Home sales revenue decreased $31.1 million, or 7%, to $392.0 million for the first quarter of 2017, as compared to $423.1 million for the first quarter of 2016.  The decrease was primarily attributable to a 2% decrease in new home deliveries to 758, and a 6% decrease in average selling price of homes delivered to $517,000 compared to $549,000 in the first quarter of 2016.

New home orders increased 13% to 1,299 homes for the first quarter of 2017, as compared to 1,149 homes for the same period in 2016.  Average selling communities increased 10% to 125.5 for the first quarter of 2017 compared to 114.5 for the first quarter of 2016.  The Company’s overall absorption rate per average selling community for the first quarter of 2017 was 10.4 orders (3.5 monthly) compared to 10.0 orders (3.3 monthly) during the first quarter of 2016.  

The Company ended the quarter with 1,734 homes in backlog, representing approximately $1.0 billion.

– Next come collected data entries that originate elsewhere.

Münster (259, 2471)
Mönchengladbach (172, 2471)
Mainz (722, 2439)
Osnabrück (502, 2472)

The average sales price of homes in backlog as of March 31, 2017 increased $4,000, or 1%, to $585,000 compared to $581,000 at March 31, 2016.  

Homebuilding gross margin percentage for the first quarter of 2017 decreased to 18.8% compared to 23.3% for the first quarter of 2016.  Excluding interest and impairments and lot option abandonments in cost of home sales, adjusted homebuilding gross margin percentage was 21.3%* for the first quarter of 2017 compared to 25.4%* for the first quarter of 2016.  The decrease in homebuilding gross margin percentage was largely due to the mix of homes delivered. 

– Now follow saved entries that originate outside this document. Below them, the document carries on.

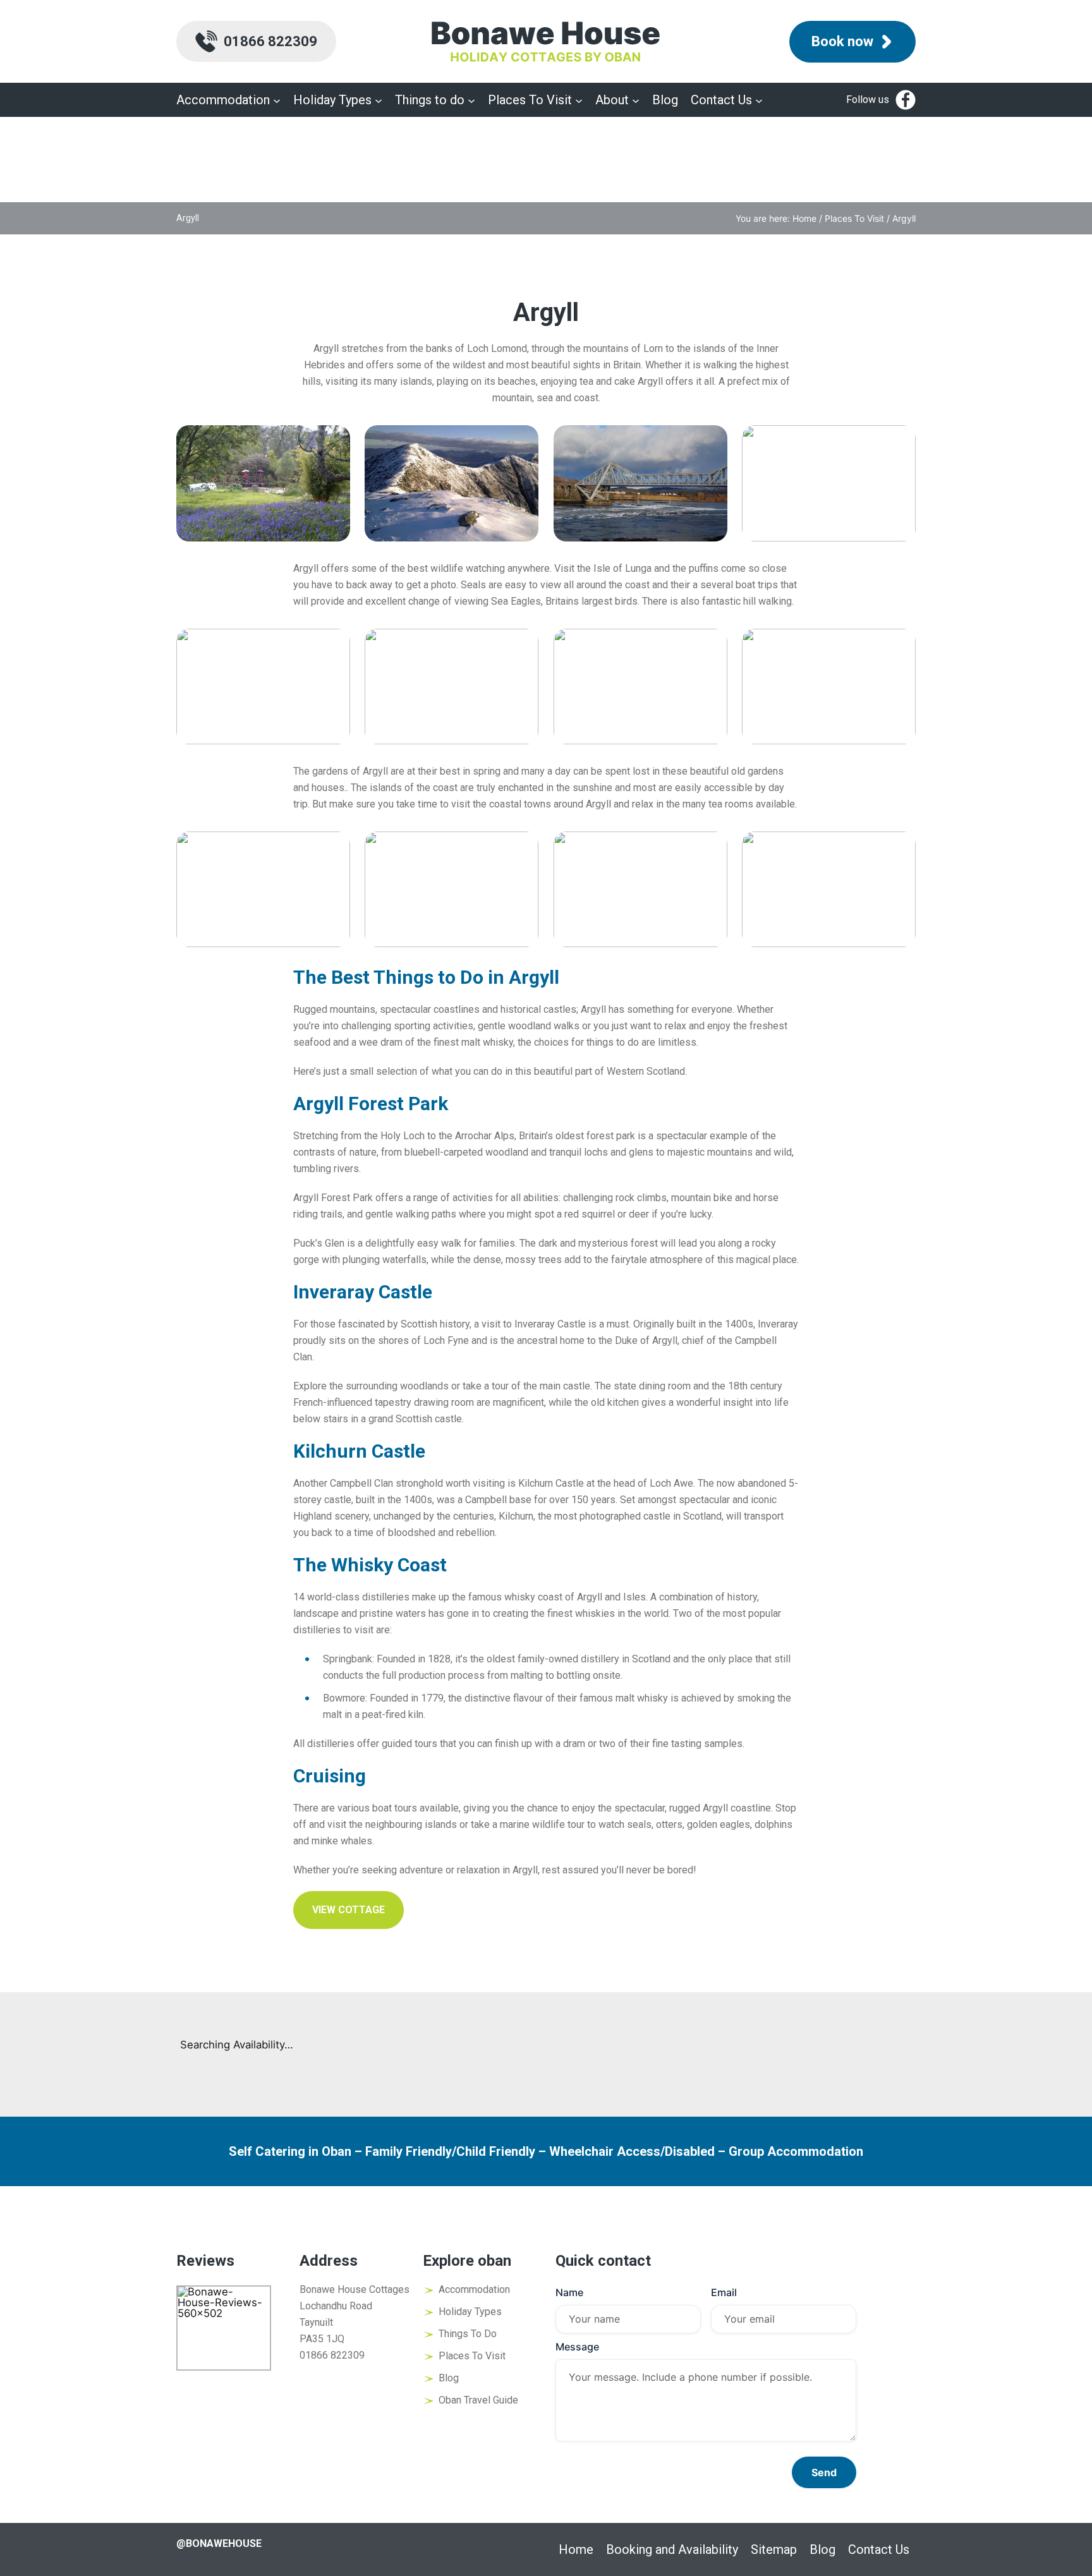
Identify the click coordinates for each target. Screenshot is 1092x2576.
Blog (449, 2378)
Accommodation (474, 2289)
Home (804, 218)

Selling, general and administrative ("SG&A") expense for the first quarter of 2017 increased to 15.7% of home sales revenue as compared to 13.0% for the first quarter of 2016 due to the incremental general and administrative costs associated with growing our Company and the decreased leverage as a result of the 7% decrease in home sales revenue.  

“The fact that the majority of our brands achieved a sales pace of at least three homes per community per month in the quarter is a strong indication that the housing fundamentals in our markets are strong and potentially supportive of future price increases,” said TRI Pointe Group President and Chief Operating Officer Tom Mitchell.  “We are even more encouraged by the fact that the communities we have opened in 2017 and 2016 are selling at a faster pace than the communities we opened prior to 2016.  These trends are great indicators for both sales and pricing momentum going forward.”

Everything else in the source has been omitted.